The peace has held but the euphoria surrounding the MoU gradually diminished. It became clear that people's dreams for justice were not about to come true and that they would need to pursue their dreams a bit longer before enjoying their rights. When the Law on Governing Aceh(LoGA) came into effect on 1 August 2006, its many compromises on human rights issues cast a thick cloud over the peace accord.
The establishment of a human rights court and the truth and reconciliation mechanism were laid down in the LoGA with clear time limits (12 months), ostensibly recognising the difficulties Papua experienced establishing the human rights court availed by the 2001 law on special autonomy. Yet these deadlines have since passed. It appears that what were once primary human rights agendas have become perceived as bad ideas and there is unwillingness to make them happen.
The human rights court issue also suffers from multiple interpretations. Although GAM negotiator Nur Djuli announced early on that the Human Rights Court (HRC) would have retroactive powers, according to the LoGA (Article 228), the HRC can only try cases of abuses occurring after enactment of the LoGA, rendering it meaningless for resolving past human rights crimes. Looking back to the period before the signing of the MoU, various people involved in the process indicated that negotiations on human rights would be conducted with a spirit of 'looking to the future', and indeed the negotiations almost collapsed over the principle of retroactive prosecution. Central government's standpoint has not yet changed – or at least dares not change due to weak political power. Retroactive prosecution for human rights crimes is still technically possible, however, through Law No. 26/2000 on Human Rights Courts dating from the year 2000. This law allows for serious human rights violations prior to 2000 to be tried in ' ad hoc human rights courts' established by the president with the agreement of parliament. In theory Indonesia's National Commission on Human Rights (Komnas HAM) takes its findings to the parliament, which then decides whether there was a gross human rights violation and if so, can establish an ad hoc court.

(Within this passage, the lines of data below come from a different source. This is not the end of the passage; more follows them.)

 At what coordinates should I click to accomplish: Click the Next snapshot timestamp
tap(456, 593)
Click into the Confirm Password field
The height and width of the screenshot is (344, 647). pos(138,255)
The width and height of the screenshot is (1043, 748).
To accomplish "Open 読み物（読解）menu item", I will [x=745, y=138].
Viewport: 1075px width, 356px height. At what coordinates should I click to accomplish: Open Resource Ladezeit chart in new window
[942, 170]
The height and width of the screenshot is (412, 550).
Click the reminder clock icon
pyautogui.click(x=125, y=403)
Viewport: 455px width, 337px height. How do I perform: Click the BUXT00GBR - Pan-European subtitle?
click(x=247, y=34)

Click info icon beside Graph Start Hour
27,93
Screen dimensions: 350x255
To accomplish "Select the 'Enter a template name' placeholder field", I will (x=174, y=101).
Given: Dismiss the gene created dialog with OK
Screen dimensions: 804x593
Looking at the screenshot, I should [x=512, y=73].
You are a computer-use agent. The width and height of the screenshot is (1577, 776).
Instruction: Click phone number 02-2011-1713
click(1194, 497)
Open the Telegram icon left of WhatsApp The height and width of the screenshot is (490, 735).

For crimes after 2000 regular human rights courts may be used, such as the one established at Medan in North Sumatra province. However, as noted, although this court technically has jurisdiction over Aceh, and therefore fulfills the MoU stipulation that a human rights court be established for Aceh (no other court fitting this description has been created since the passing of the LoGA), no cases relating to Aceh have been heard there. The core obstruction to both the retroactive and more current prosecution of human rights violations is the same: the government and parliament in Jakarta do not give the necessary support for the judicial system to work. The law needs to be amended to eliminate parliament's political role in judicial practice, and to provide Komnas HAM with sharp enough teeth for it to offer a feasible domestic remedy to injustices. At a military ceremony attended by retired generals of TNI and POLRI in Jakarta on 28 April 2008, senior figures expressed their explicit rejection of investigations being conducted by Komnas HAM. This illustrated the narrowing political support for such investigations. The Minister of Defense Juwono Sudarsono has publicly discouraged retired generals from complying if summoned by Komnas HAM, while President Yudhoyono himself keeps silent. The Minister of Law and Human Rights, Andi Mattalatta, accompanying Yudhoyono in receiving President Marti Ahtisaari in Jakarta on 7 May 2008 to discuss progress on the peace process, explained to the press that because government had given amnesty to GAM, it would not be proper to enforce the law against the TNI. The space for fair and just remedies for Aceh seems to be shrinking.